## start Article

It has two parameters, the first parameter is dataset, which is the graph dataset used to be predicted. And the second parameter is mask. It is a string which can be ‘train’, ‘val’, or ‘test’. And returns the prediction results.

Evaluation: evaluate()

result = trainer.evaluate(dataset, 'test')    # return a list of metrics, the default metric is accuracy

evaluate() is the method of evaluating the model on the given dataset and keeping valid results.

It has three parameters, the first parameter is dataset, which is the graph dataset used to be evaluated. And the second parameter is mask. It is a string which can be ‘train’, ‘val’ or ‘test’. And the last parameter is feval, which can be a string, tuple of strings, or None, which means the used evaluation methods such Acc.

And you can write your own evaluation metrics and methods. Here is a simple example:

from autogl.module.train.evaluation import Evaluation, register_evaluate
from sklearn.metrics import accuracy_score

@register_evaluate("my_acc") # use method register_evaluate, and then you can use this class by its register name 'my_acc'
class MyAcc(Evaluation):
  @staticmethod
  def get_eval_name():
    '''
    define the name, didn't need to same as the registered name
    '''
    return "my_acc"

  @staticmethod
  def is_higher_better():
    '''
    return whether this evaluation method is higher better (bool)
    '''
    return True

  @staticmethod
  def evaluate(predict, label):
    '''
    return the evaluation result (float)

## end Article

* Exercise description *
Reproduce the passage of the evaluation documentation from "evaluate() is the" up to and including "methods such Acc.". Nothing in the lines that come after this text is needed for any task.

## start Dataset section

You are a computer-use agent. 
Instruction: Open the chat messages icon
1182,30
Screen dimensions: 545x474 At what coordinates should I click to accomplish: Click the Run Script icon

## end Dataset section

* Exercise output *
evaluate() is the method of evaluating the model on the given dataset and keeping valid results.

It has three parameters, the first parameter is dataset, which is the graph dataset used to be evaluated. And the second parameter is mask. It is a string which can be ‘train’, ‘val’ or ‘test’. And the last parameter is feval, which can be a string, tuple of strings, or None, which means the used evaluation methods such Acc.